Mothers identified eggs as the third most consumed food. The lack of omega-3 in eggs shown in the inverse correlation (-0.42; p=0.04), evidences that the consumption of eggs enriched with omega-3 could be a way to improve the EFA in breast milk. In this sense, eggs enriched with omega-3 are a potential functional food for health[59], being also economically viable. Furthermore, improved eggs provide safe and immunological foods that may have improved vitamins and minerals, as well as a balanced ratio of omega-6:omega-3 fatty acids, reduced total cholesterol, additional antibody reinforcement, and essential pigments such as carotenoids[60].

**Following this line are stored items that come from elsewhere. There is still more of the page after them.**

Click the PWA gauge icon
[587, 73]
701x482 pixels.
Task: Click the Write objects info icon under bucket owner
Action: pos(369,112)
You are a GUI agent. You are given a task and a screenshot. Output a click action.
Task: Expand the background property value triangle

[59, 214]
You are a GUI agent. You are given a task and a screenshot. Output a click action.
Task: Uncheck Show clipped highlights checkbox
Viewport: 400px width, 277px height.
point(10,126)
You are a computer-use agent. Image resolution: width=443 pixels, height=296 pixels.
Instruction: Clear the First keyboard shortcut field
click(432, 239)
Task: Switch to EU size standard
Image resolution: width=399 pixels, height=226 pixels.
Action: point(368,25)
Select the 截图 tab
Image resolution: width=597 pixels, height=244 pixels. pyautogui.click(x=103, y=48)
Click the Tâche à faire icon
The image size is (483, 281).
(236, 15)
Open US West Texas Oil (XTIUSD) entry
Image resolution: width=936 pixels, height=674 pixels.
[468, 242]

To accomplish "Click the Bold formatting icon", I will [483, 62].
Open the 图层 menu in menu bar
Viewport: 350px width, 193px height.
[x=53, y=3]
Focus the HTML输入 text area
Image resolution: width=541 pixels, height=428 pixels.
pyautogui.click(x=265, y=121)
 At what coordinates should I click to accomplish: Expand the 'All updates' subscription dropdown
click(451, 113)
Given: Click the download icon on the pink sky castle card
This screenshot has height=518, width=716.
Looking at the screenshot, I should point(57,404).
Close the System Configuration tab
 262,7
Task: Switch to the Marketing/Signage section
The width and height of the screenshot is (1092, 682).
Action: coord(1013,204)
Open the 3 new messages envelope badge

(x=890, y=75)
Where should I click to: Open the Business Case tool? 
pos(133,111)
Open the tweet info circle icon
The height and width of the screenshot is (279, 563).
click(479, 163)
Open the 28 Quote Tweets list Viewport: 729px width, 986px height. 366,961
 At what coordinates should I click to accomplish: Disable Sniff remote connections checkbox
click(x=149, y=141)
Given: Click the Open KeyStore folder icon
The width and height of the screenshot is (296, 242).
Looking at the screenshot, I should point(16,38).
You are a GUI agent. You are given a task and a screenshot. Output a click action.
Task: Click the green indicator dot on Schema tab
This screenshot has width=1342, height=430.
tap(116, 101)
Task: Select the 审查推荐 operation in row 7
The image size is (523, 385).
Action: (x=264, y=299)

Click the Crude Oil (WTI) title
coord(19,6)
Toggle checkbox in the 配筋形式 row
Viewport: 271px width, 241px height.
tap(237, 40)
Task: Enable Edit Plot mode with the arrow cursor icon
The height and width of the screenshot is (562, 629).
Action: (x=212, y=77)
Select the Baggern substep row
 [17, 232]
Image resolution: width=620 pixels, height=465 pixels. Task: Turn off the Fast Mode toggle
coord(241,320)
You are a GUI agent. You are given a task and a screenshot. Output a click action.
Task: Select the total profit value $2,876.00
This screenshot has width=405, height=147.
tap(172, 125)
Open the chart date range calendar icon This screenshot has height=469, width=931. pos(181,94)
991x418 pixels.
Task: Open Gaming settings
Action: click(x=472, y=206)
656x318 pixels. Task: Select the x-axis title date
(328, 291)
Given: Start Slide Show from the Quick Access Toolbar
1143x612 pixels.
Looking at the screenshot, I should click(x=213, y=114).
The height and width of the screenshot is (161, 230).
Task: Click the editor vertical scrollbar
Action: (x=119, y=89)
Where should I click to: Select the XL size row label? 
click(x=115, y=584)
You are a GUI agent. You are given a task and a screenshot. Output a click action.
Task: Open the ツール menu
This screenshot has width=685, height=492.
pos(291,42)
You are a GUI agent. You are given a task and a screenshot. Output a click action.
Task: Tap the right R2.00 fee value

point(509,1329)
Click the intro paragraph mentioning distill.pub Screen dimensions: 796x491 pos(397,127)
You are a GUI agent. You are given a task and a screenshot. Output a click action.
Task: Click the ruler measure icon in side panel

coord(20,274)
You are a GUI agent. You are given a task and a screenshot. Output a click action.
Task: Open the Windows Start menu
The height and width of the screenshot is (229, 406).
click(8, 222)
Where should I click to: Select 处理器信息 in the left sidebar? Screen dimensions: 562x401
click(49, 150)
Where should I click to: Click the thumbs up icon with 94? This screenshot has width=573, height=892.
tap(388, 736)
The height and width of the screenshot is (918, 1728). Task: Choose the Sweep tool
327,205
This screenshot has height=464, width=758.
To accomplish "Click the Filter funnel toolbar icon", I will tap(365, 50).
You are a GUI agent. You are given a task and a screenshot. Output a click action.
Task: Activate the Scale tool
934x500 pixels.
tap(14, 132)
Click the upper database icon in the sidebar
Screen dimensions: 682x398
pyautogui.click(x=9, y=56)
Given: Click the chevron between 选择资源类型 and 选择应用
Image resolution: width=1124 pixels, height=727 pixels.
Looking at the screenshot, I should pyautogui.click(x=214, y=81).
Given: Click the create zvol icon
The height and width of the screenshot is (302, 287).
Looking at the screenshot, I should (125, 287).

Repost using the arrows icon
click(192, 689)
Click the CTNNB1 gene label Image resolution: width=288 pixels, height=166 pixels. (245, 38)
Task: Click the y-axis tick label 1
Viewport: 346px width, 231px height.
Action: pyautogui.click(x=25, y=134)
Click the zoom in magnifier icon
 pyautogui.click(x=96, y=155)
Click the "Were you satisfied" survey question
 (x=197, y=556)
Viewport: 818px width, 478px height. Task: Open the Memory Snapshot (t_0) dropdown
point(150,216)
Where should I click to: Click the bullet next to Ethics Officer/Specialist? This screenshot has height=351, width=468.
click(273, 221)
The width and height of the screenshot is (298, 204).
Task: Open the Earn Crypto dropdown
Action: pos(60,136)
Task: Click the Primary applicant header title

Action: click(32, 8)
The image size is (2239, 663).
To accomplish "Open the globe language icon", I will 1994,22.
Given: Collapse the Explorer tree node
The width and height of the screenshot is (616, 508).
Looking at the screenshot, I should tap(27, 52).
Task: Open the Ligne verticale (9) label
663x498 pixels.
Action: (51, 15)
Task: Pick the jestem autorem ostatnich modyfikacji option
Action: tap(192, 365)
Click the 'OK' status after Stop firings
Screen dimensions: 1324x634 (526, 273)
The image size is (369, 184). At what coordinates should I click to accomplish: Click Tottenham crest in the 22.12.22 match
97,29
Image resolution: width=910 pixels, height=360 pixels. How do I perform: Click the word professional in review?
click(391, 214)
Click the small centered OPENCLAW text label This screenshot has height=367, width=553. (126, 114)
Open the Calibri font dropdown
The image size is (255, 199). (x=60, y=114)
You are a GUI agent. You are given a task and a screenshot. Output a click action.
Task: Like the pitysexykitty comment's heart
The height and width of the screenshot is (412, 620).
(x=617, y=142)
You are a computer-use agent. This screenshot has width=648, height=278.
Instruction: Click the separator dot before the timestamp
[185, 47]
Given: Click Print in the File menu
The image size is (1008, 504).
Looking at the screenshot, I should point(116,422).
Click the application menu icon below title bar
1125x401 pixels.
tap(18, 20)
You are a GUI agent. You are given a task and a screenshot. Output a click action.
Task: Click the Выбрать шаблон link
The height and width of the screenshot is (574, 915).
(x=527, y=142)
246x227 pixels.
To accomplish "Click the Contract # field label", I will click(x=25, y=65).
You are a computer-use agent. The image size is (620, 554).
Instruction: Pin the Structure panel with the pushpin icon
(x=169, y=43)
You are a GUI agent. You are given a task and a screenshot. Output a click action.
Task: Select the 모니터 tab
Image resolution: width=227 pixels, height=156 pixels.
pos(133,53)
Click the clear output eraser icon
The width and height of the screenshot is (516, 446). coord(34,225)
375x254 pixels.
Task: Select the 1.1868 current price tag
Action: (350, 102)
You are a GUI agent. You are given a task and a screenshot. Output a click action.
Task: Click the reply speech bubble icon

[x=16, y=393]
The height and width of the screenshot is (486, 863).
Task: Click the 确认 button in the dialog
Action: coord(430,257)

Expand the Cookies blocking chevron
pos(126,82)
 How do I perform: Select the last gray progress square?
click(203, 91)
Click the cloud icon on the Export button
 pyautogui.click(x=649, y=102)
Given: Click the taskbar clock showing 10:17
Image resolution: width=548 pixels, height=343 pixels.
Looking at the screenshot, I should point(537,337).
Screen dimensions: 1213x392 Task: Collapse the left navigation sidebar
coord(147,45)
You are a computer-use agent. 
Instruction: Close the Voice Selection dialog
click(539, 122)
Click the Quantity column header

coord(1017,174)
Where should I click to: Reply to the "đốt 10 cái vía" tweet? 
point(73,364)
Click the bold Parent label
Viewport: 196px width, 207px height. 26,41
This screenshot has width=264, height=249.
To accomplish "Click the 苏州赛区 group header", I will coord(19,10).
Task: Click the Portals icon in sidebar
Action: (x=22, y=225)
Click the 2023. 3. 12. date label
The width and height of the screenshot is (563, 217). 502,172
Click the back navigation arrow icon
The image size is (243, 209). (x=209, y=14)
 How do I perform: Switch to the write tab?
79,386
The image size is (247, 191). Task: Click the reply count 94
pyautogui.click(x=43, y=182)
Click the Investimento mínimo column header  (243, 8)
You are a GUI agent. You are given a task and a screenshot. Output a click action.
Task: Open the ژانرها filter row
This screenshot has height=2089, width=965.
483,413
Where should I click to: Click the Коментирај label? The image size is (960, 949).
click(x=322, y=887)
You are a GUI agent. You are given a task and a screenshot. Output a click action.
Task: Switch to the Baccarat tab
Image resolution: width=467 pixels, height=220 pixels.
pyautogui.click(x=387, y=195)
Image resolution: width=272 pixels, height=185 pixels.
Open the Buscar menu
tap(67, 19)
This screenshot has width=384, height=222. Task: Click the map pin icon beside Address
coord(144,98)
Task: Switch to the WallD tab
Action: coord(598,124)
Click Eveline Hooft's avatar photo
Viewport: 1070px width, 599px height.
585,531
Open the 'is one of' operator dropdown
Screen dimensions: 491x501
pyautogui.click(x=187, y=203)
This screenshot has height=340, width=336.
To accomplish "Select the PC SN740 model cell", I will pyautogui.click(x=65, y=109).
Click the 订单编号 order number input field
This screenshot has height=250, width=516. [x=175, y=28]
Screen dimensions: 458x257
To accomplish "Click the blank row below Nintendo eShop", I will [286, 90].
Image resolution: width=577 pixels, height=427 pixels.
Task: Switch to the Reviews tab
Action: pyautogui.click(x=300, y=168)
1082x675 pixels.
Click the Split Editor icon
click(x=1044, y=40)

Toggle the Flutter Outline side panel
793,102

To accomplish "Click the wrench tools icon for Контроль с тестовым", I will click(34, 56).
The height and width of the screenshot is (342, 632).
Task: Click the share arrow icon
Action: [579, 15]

The authors acknowledge as limitations, the size and origin of the sample, which only represents the geographical area of study, not the country. This will require a larger sample and from different regions. As for strengths, they highlight the importance of having carried out a first exploratory study that highlights the importance of maternal nutrition and breastfeeding. As future work, it is also suggested to include more information from both the mother and her child, which helps to estimate the nutritional status, beyond the BMI, to promote better feeding and nutrition of lactating mothers, taking advantage of maritime resources, and elaborate proposals of DHA-fortified foods accessible to nursing mothers.
Conclusion
In this small convenience sample of 25 breastfeeding mothers from the central-eastern region of Honduras, there appears to be a shift to the left in the distribution of BMI, especially that which is close to obesity. Despite the small sample size, there are several significant associations between consumption of fatty acids or their food sources and the abundance of fatty acids in the breast milk, which attests to the validity of the food frequency instrument used. From a global context, both the abundance of DHA and AA in the breast milk of non-supplemented women in the area are well below the median values of a global reference distribution [52]becoming a potential concern for the nutrition of infants in the region. Nutritional counseling and facilitating access to EFA- and DHA rich foods during these stages are indispensable for optimizing child development.
Author Statement
AHS and SRMM conceived and designed the study; SRMM and JPE performed data analysis; and AHS, SRMM, JPE and SBLA wrote the paper. All the authors provided a critical review of the manuscript.
Acknowledgement
We want to thanks to the Institute for Technology in Health Care (ITHC), as well as to the Fundación Iberoamericana de Nutrición (FINUT) for funding the research.
As well, to Dr. Noel W. Solomons, MD, who is the co-Founder and Scientific Director of the Center for Studies of Sensory Impairment, Aging and Metabolism (CeSSIAM) in Guatemala, for contribute to the critical revision of the article.